In contrast to the highly variable genomic “Wild West” view of CRISPR spacers that emerges from sequencing of microbial communities, analysis of the CRISPR repeats, leaders and cas genes reveals a more conserved picture. Furthermore, several features indicate their functional association. The phylogeny of cas1, the most conserved CRISPR-associated gene, recapitulates the phylogeny of cas subtypes and their operon organization, suggesting co-evolution of these components (Haft et al., 2005; Makarova et al., 2006). A similar pattern of clustering according to cas subtypes emerges if one examines sequence similarity among repeats (Kunin et al., 2007) or the periodicity of repeat units (Haft et al., 2005). Finally, leader sequences exhibit correlations with their corresponding repeats, as exemplified by studies of CRISPRs within the Sulfolobus genus (Lillestol et al., 2009; Shah et al., 2009). These results are as expected if the cas genes, leader sequences, and CRISPR loci have co-evolved as a single functional unit that is vertically inherited through speciation events. Undoubtedly, the cas genes are under pressure not only to maintain interactions amongst their protein products but also with the non-coding components of the system, the repeats and leader sequences.

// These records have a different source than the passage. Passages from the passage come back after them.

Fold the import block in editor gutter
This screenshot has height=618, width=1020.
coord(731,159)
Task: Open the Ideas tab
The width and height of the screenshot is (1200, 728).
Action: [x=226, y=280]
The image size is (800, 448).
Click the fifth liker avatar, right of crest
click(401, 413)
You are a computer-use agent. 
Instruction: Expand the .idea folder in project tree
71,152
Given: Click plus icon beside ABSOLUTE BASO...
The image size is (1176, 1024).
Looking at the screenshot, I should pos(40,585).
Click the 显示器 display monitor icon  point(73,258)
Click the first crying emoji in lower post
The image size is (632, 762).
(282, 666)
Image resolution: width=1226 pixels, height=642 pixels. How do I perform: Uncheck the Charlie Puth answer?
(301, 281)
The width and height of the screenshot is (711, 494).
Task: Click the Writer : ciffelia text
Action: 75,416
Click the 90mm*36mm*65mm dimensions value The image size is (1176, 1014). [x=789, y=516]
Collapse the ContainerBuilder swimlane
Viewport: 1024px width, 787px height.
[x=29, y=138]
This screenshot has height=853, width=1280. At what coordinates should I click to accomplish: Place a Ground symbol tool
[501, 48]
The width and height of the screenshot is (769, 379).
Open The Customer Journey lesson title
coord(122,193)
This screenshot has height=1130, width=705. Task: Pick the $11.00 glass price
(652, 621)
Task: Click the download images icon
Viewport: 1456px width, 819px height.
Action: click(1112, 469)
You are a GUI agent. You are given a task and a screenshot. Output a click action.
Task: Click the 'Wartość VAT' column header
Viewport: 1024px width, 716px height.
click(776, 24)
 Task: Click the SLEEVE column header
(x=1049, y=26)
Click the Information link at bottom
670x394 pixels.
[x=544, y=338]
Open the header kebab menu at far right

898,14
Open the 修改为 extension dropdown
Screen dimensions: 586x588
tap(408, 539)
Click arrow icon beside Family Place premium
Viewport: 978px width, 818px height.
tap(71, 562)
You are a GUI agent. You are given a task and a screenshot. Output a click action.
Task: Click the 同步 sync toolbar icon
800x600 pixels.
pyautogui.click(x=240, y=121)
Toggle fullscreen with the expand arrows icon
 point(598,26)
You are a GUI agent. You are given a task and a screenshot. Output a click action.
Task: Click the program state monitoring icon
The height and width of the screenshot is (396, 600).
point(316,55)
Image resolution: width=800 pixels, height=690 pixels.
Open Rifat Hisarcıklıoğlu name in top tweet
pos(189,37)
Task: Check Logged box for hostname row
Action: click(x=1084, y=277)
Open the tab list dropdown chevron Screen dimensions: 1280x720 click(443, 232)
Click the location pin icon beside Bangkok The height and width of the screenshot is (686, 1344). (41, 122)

Interestingly, the pattern of co-evolution between core cas genes, subtype-specific cas genes and the non-coding components does not apply to the RAMP module. The phylogenetic tree for the module's signature polymerase gene bears no similarity to the core cas1 gene tree (Makarova et al., 2006), indicating that the RAMP module, with its associated RNA-targeting effector activity, traveled a somewhat independent evolutionary path by horizontal transfer without the rest of the CRISPR system, predominantly in thermophilic organisms (Haft et al., 2005; Makarova et al., 2006).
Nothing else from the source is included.